What you should do:
In the material below, the lines from the one containing "For every named" through the one containing "Bulk Sending" are to be given again exactly, ends included, and no others.

Data to examine:
'''
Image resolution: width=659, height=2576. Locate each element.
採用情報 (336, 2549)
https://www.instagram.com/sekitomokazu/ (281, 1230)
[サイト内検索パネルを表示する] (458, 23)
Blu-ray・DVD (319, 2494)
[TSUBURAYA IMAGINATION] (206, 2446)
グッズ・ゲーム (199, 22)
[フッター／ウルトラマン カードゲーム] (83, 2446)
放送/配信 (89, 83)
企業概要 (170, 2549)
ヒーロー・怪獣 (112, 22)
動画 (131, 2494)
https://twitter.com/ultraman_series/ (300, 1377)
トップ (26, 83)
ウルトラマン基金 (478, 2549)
'''
'''
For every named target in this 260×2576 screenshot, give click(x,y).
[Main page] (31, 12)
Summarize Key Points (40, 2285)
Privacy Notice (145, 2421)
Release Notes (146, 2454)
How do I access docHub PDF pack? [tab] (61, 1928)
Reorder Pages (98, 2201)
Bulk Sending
'''
Task output:
For every named target in this 260×2576 screenshot, give click(x,y).
[Main page] (31, 12)
Summarize Key Points (40, 2285)
Privacy Notice (145, 2421)
Release Notes (146, 2454)
How do I access docHub PDF pack? [tab] (61, 1928)
Reorder Pages (98, 2201)
Bulk Sending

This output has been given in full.